Now my argument in the second post of this thread is that if we always use noalias self: *T, we can always achieve maximum efficiency while simply not needing to expose the implementation’s needs/internals to the caller.
“Forcing” the programmer to use var instead const (consistently) and allowing self.* = undefined; (consistently) is just a bonus. Of course you may argue if each of those bonuses is a pro or con. In my opinion they are advantages, but some people might consider requiring var consistently being a disadvantage (and prefer to be able to use const at least in some cases, even if that’s just due to implementation details of ArrayList.deinit, Thread.detach, etc).
Note that std.StringHashMap.deinit currently does not allow the programmer to use const, even if it could by following the scheme I demonstrated in the code above.
Now I propose consistency by always forbidding it, while #6322 proposed consistency by always allowing it. And, if I get you right, you propose that whether it’s allowed or not should depend on the deinit implementation (which I don’t think is a good idea, but maybe there are arguments that I overlook).

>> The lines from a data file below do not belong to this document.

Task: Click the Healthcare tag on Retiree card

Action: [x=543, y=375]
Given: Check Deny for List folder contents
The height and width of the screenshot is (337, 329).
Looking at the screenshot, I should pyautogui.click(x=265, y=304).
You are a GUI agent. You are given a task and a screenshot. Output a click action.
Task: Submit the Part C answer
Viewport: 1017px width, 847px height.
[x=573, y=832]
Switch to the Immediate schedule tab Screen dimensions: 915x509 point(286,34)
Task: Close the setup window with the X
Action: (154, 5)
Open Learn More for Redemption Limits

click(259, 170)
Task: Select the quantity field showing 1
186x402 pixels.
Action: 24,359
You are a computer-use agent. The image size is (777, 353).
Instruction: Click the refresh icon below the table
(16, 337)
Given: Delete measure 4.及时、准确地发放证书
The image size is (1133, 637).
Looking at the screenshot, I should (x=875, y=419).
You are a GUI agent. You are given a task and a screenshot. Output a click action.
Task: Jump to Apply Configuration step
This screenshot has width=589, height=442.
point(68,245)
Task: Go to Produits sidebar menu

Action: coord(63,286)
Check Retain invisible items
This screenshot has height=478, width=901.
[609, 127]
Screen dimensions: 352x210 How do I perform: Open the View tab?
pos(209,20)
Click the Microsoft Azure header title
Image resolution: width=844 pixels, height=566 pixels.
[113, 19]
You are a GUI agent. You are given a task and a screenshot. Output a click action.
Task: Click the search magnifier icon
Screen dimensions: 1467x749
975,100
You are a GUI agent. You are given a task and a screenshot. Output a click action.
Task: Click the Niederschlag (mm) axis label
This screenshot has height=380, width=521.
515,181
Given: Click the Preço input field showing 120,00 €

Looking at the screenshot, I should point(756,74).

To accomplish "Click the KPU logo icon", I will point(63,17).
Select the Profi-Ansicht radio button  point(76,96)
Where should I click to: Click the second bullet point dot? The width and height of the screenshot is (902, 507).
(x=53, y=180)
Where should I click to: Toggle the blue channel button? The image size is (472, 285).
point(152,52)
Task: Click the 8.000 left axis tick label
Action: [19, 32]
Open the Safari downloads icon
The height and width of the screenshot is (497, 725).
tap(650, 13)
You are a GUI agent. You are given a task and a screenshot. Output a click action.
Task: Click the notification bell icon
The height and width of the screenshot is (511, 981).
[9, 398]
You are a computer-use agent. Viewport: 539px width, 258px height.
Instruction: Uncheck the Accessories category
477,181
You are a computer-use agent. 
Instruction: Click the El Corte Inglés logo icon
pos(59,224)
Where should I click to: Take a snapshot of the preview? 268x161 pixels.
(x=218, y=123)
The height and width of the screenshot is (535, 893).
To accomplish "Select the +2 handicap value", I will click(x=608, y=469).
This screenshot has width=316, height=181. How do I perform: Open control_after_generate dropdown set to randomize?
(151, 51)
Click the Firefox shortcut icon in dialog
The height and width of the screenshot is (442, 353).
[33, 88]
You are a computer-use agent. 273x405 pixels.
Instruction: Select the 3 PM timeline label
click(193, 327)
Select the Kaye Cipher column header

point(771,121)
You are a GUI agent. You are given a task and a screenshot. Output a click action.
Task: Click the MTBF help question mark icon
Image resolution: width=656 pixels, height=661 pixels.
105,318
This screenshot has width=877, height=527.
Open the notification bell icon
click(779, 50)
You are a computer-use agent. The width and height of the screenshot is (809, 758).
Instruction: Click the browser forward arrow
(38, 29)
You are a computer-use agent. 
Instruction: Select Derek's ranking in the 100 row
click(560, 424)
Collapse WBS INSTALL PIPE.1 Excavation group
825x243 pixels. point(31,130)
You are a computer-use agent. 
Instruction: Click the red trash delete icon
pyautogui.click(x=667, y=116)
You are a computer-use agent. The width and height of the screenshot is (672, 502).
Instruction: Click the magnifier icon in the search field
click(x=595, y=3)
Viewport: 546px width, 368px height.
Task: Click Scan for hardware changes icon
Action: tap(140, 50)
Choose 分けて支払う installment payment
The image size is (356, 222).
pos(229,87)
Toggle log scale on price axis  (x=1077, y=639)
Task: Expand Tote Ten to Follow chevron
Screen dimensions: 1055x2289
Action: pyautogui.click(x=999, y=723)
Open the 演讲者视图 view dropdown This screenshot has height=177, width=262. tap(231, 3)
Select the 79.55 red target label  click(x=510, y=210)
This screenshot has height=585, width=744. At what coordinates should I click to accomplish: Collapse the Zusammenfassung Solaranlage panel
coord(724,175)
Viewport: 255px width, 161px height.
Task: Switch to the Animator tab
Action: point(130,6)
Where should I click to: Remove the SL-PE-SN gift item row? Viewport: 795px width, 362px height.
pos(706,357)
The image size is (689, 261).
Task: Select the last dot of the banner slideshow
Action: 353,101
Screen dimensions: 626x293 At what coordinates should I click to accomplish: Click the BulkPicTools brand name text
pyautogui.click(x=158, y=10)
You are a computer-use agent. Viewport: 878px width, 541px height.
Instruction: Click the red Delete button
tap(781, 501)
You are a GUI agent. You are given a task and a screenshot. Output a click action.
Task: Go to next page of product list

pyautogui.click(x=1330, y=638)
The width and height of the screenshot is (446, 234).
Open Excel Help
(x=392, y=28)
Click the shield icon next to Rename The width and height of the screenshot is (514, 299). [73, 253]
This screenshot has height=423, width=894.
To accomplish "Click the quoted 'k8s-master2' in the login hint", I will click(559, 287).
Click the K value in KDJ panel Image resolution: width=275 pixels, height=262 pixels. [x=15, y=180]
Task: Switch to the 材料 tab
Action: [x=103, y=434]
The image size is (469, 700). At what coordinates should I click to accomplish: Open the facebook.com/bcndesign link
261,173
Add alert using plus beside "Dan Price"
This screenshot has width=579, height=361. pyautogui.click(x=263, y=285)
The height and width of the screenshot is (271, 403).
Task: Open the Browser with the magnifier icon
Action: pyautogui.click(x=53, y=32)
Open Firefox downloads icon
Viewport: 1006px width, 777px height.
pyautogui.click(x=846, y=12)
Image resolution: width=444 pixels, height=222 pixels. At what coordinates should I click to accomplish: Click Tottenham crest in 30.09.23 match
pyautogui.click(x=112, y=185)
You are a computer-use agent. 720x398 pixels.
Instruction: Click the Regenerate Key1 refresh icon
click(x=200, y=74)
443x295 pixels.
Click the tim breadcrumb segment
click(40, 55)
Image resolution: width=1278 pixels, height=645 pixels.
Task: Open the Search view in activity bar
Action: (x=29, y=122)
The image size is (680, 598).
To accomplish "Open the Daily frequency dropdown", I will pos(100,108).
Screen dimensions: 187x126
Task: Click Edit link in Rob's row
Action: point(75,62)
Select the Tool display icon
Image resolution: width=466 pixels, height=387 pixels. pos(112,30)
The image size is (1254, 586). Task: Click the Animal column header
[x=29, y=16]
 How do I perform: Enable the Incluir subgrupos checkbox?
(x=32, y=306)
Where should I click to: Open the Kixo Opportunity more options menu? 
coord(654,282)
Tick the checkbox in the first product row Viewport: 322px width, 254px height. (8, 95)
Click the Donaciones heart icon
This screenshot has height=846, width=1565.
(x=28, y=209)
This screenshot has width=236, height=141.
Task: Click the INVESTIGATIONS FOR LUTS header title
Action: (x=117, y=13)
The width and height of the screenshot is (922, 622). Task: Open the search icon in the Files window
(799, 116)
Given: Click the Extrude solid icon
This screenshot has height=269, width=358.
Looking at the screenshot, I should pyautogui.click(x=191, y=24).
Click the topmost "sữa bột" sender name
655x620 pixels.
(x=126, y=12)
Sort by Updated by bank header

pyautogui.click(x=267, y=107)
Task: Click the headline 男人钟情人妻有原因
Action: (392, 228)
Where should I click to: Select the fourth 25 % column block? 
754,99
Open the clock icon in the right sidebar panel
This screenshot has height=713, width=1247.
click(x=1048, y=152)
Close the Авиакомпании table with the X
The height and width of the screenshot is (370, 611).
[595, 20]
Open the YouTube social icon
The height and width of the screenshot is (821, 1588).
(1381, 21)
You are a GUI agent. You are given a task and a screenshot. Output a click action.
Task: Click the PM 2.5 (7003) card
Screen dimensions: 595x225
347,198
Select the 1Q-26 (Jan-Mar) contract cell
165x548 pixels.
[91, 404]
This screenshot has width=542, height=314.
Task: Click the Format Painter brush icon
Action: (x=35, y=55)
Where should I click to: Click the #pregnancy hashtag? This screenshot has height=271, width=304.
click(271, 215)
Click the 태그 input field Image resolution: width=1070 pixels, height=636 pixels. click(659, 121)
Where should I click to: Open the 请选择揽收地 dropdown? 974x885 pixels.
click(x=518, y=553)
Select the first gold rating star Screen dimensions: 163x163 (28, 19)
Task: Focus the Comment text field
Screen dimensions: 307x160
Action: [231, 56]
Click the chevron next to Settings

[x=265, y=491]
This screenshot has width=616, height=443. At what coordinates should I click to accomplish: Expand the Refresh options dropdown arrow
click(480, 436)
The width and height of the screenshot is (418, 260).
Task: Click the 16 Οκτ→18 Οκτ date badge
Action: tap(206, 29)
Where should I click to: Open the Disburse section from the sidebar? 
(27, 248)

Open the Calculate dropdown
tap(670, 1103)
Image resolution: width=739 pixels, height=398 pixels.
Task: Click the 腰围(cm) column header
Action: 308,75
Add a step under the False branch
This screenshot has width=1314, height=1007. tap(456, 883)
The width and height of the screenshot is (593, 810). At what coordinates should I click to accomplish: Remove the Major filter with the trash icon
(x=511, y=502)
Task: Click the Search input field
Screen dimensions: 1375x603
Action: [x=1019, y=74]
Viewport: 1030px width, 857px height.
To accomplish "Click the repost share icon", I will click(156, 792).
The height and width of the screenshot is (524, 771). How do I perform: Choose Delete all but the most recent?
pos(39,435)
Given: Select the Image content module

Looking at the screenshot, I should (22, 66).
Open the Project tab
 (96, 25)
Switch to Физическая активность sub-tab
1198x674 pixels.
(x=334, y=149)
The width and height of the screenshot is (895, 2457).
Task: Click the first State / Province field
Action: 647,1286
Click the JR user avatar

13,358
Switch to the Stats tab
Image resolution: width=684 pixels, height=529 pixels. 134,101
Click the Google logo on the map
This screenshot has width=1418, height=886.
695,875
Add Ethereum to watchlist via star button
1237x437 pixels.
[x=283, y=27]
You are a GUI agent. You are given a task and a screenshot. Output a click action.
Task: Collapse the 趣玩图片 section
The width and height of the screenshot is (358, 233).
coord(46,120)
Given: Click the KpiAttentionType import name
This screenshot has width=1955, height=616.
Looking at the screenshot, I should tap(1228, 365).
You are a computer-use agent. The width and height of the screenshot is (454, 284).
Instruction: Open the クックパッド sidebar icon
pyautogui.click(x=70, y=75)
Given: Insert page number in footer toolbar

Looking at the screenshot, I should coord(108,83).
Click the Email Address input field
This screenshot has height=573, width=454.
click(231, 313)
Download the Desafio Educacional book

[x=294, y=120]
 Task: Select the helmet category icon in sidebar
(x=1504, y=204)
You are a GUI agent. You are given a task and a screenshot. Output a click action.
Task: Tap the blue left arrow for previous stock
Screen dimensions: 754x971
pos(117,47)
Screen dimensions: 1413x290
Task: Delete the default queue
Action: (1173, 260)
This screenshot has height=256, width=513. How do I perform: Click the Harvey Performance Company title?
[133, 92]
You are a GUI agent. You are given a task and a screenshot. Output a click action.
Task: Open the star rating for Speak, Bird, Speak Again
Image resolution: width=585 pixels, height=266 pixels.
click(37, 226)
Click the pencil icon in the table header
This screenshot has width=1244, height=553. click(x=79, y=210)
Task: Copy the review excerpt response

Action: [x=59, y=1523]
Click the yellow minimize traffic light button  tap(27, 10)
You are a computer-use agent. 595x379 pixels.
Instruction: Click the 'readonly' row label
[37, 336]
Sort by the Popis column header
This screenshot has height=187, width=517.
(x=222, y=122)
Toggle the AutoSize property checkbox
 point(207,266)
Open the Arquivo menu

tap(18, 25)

I don’t think types (structs) are mutable/immutable, but bindings (and maybe pointers) are?
But since the original isn’t used (and must not be used), mutating the copy effectively serves the same purpose (and has the same side effects). So it’s practically (i.e. effectively) identical, except being differently implemented and being (likely) more inefficient.
If the point is to mutate the original like when setting self.* = undefined for better debug detection, than mutating a copy just doesn’t work.
Also when the struct only has fields which are already pointers (and is small enough) or the struct represents a sort of handle, then using self: T may make more sense.
I don’t think only using one or the other everywhere, is a good idea.
I guess nobody does so far. Maybe I need to give it a few days rest or write a more coherent article/post on it. I think I do have a point, but maybe I fail to explain it properly.
I don’t think so, and I tried to explain why. (Note that with “deinit” functions, I mean functions that “consume” an argument, e.g. also std.Thread.detach. This does not just apply to functions that are called deinit or which release memory/resources.)
I don’t understand that sentence. Who should get which hint and why?
Exactly. That’s (edit: one of the reasons) why I would prefer to consistently use noalias self: *T rather than self: T.
More sense in which way? Being semantically correct? Being more efficient? Leading to less programming errors? I.e. what is the objective function here?
Well, I tried to outline in this thread, beginning with my second post, why I think it may be a good idea (in terms of consistency, semantics, and achievable efficiency). But it seems like I failed to come up with a convincing explanation.
If someone else understands my point here, maybe they can rephrase my idea in different words.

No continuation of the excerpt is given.